*REQUIRED WORK*:
Copy out the following entries verbatim, line for line.

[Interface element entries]
= = = =

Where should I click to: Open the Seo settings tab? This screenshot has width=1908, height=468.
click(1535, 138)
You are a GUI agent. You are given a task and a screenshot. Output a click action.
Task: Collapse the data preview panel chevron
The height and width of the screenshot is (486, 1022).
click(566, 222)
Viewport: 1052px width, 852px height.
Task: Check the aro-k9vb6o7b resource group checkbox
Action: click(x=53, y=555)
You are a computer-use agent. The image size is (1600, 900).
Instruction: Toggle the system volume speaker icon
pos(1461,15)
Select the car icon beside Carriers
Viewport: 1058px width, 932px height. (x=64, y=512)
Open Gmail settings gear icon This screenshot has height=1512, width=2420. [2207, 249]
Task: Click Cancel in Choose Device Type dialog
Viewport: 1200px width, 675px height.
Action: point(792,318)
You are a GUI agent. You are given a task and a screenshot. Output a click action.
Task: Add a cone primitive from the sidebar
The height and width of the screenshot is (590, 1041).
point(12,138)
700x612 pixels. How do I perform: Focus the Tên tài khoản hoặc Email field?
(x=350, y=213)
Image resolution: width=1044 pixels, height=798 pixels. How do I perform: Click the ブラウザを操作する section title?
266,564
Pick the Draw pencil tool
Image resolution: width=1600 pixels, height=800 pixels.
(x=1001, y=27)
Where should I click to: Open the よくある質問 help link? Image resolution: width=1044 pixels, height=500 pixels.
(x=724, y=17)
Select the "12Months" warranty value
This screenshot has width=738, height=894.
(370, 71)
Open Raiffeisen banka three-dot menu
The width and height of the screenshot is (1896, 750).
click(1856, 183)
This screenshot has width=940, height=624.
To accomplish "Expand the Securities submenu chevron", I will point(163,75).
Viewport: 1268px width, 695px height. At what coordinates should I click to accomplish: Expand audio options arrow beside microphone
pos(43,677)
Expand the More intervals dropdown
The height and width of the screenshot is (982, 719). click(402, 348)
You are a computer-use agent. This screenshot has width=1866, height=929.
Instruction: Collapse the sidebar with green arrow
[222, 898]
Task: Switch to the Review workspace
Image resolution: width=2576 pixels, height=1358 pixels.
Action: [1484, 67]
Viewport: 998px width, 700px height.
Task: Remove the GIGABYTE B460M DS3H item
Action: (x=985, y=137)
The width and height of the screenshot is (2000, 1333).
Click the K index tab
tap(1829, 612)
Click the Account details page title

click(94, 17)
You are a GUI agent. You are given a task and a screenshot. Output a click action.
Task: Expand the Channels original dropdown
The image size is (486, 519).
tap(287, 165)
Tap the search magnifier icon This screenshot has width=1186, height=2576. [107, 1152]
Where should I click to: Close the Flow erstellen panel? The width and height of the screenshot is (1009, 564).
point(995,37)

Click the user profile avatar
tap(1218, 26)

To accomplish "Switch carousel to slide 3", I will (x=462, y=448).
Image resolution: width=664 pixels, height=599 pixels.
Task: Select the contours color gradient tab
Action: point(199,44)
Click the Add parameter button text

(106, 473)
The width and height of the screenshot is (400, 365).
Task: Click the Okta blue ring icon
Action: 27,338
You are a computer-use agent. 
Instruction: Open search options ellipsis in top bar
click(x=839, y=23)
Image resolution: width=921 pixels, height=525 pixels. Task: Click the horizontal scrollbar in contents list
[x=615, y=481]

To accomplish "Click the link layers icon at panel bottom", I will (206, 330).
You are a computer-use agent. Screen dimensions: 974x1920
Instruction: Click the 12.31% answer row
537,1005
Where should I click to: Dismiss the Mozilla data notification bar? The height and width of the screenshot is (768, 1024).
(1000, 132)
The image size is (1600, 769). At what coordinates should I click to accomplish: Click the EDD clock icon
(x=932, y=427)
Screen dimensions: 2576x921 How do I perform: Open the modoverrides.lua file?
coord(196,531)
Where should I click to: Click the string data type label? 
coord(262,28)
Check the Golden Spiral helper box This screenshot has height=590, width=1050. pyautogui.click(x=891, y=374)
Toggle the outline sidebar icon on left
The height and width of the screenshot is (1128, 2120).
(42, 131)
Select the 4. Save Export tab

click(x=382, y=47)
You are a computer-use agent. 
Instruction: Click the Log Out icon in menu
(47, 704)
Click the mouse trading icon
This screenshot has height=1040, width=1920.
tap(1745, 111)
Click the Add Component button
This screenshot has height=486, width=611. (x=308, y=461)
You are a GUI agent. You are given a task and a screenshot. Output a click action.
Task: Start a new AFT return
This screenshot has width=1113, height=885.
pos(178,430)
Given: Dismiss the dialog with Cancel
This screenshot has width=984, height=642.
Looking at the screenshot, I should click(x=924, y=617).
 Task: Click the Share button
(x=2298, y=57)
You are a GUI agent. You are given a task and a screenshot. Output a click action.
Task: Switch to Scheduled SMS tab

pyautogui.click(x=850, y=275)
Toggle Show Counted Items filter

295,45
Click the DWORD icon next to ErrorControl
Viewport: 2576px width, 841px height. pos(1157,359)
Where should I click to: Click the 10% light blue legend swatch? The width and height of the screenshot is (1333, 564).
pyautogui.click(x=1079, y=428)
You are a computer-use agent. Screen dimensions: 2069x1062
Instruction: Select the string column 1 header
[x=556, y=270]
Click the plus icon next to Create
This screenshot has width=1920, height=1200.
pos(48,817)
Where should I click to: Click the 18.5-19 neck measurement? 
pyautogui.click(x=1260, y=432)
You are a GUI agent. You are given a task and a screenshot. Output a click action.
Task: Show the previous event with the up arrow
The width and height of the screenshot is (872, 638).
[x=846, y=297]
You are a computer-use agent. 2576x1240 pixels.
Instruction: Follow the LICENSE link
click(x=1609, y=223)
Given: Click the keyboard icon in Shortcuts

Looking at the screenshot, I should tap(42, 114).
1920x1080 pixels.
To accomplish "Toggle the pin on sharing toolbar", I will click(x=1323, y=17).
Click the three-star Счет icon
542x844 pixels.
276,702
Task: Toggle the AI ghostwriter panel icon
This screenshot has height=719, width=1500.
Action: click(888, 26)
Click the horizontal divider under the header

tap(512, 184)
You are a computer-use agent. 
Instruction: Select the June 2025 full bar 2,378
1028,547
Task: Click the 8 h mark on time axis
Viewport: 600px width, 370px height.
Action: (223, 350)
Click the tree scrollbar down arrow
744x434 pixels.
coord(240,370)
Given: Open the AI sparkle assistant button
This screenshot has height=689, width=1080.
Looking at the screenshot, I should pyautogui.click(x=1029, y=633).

= = = =

*IN RESPONSE*:
Where should I click to: Open the Seo settings tab? This screenshot has width=1908, height=468.
click(1535, 138)
You are a GUI agent. You are given a task and a screenshot. Output a click action.
Task: Collapse the data preview panel chevron
The height and width of the screenshot is (486, 1022).
click(566, 222)
Viewport: 1052px width, 852px height.
Task: Check the aro-k9vb6o7b resource group checkbox
Action: click(x=53, y=555)
You are a computer-use agent. The image size is (1600, 900).
Instruction: Toggle the system volume speaker icon
pos(1461,15)
Select the car icon beside Carriers
Viewport: 1058px width, 932px height. (x=64, y=512)
Open Gmail settings gear icon This screenshot has height=1512, width=2420. [2207, 249]
Task: Click Cancel in Choose Device Type dialog
Viewport: 1200px width, 675px height.
Action: point(792,318)
You are a GUI agent. You are given a task and a screenshot. Output a click action.
Task: Add a cone primitive from the sidebar
The height and width of the screenshot is (590, 1041).
point(12,138)
700x612 pixels. How do I perform: Focus the Tên tài khoản hoặc Email field?
(x=350, y=213)
Image resolution: width=1044 pixels, height=798 pixels. How do I perform: Click the ブラウザを操作する section title?
266,564
Pick the Draw pencil tool
Image resolution: width=1600 pixels, height=800 pixels.
(x=1001, y=27)
Where should I click to: Open the よくある質問 help link? Image resolution: width=1044 pixels, height=500 pixels.
(x=724, y=17)
Select the "12Months" warranty value
This screenshot has width=738, height=894.
(370, 71)
Open Raiffeisen banka three-dot menu
The width and height of the screenshot is (1896, 750).
click(1856, 183)
This screenshot has width=940, height=624.
To accomplish "Expand the Securities submenu chevron", I will point(163,75).
Viewport: 1268px width, 695px height. At what coordinates should I click to accomplish: Expand audio options arrow beside microphone
pos(43,677)
Expand the More intervals dropdown
The height and width of the screenshot is (982, 719). click(402, 348)
You are a computer-use agent. This screenshot has width=1866, height=929.
Instruction: Collapse the sidebar with green arrow
[222, 898]
Task: Switch to the Review workspace
Image resolution: width=2576 pixels, height=1358 pixels.
Action: [1484, 67]
Viewport: 998px width, 700px height.
Task: Remove the GIGABYTE B460M DS3H item
Action: (x=985, y=137)
The width and height of the screenshot is (2000, 1333).
Click the K index tab
tap(1829, 612)
Click the Account details page title

click(94, 17)
You are a GUI agent. You are given a task and a screenshot. Output a click action.
Task: Expand the Channels original dropdown
The image size is (486, 519).
tap(287, 165)
Tap the search magnifier icon This screenshot has width=1186, height=2576. [107, 1152]
Where should I click to: Close the Flow erstellen panel? The width and height of the screenshot is (1009, 564).
point(995,37)

Click the user profile avatar
tap(1218, 26)

To accomplish "Switch carousel to slide 3", I will (x=462, y=448).
Image resolution: width=664 pixels, height=599 pixels.
Task: Select the contours color gradient tab
Action: point(199,44)
Click the Add parameter button text

(106, 473)
The width and height of the screenshot is (400, 365).
Task: Click the Okta blue ring icon
Action: 27,338
You are a computer-use agent. 
Instruction: Open search options ellipsis in top bar
click(x=839, y=23)
Image resolution: width=921 pixels, height=525 pixels. Task: Click the horizontal scrollbar in contents list
[x=615, y=481]

To accomplish "Click the link layers icon at panel bottom", I will (206, 330).
You are a computer-use agent. Screen dimensions: 974x1920
Instruction: Click the 12.31% answer row
537,1005
Where should I click to: Dismiss the Mozilla data notification bar? The height and width of the screenshot is (768, 1024).
(1000, 132)
The image size is (1600, 769). At what coordinates should I click to accomplish: Click the EDD clock icon
(x=932, y=427)
Screen dimensions: 2576x921 How do I perform: Open the modoverrides.lua file?
coord(196,531)
Where should I click to: Click the string data type label? 
coord(262,28)
Check the Golden Spiral helper box This screenshot has height=590, width=1050. pyautogui.click(x=891, y=374)
Toggle the outline sidebar icon on left
The height and width of the screenshot is (1128, 2120).
(42, 131)
Select the 4. Save Export tab

click(x=382, y=47)
You are a computer-use agent. 
Instruction: Click the Log Out icon in menu
(47, 704)
Click the mouse trading icon
This screenshot has height=1040, width=1920.
tap(1745, 111)
Click the Add Component button
This screenshot has height=486, width=611. (x=308, y=461)
You are a GUI agent. You are given a task and a screenshot. Output a click action.
Task: Start a new AFT return
This screenshot has width=1113, height=885.
pos(178,430)
Given: Dismiss the dialog with Cancel
This screenshot has width=984, height=642.
Looking at the screenshot, I should click(x=924, y=617).
 Task: Click the Share button
(x=2298, y=57)
You are a GUI agent. You are given a task and a screenshot. Output a click action.
Task: Switch to Scheduled SMS tab

pyautogui.click(x=850, y=275)
Toggle Show Counted Items filter

295,45
Click the DWORD icon next to ErrorControl
Viewport: 2576px width, 841px height. pos(1157,359)
Where should I click to: Click the 10% light blue legend swatch? The width and height of the screenshot is (1333, 564).
pyautogui.click(x=1079, y=428)
You are a computer-use agent. Screen dimensions: 2069x1062
Instruction: Select the string column 1 header
[x=556, y=270]
Click the plus icon next to Create
This screenshot has width=1920, height=1200.
pos(48,817)
Where should I click to: Click the 18.5-19 neck measurement? 
pyautogui.click(x=1260, y=432)
You are a GUI agent. You are given a task and a screenshot. Output a click action.
Task: Show the previous event with the up arrow
The width and height of the screenshot is (872, 638).
[x=846, y=297]
You are a computer-use agent. 2576x1240 pixels.
Instruction: Follow the LICENSE link
click(x=1609, y=223)
Given: Click the keyboard icon in Shortcuts

Looking at the screenshot, I should tap(42, 114).
1920x1080 pixels.
To accomplish "Toggle the pin on sharing toolbar", I will click(x=1323, y=17).
Click the three-star Счет icon
542x844 pixels.
276,702
Task: Toggle the AI ghostwriter panel icon
This screenshot has height=719, width=1500.
Action: click(888, 26)
Click the horizontal divider under the header

tap(512, 184)
You are a computer-use agent. 
Instruction: Select the June 2025 full bar 2,378
1028,547
Task: Click the 8 h mark on time axis
Viewport: 600px width, 370px height.
Action: (223, 350)
Click the tree scrollbar down arrow
744x434 pixels.
coord(240,370)
Given: Open the AI sparkle assistant button
This screenshot has height=689, width=1080.
Looking at the screenshot, I should pyautogui.click(x=1029, y=633).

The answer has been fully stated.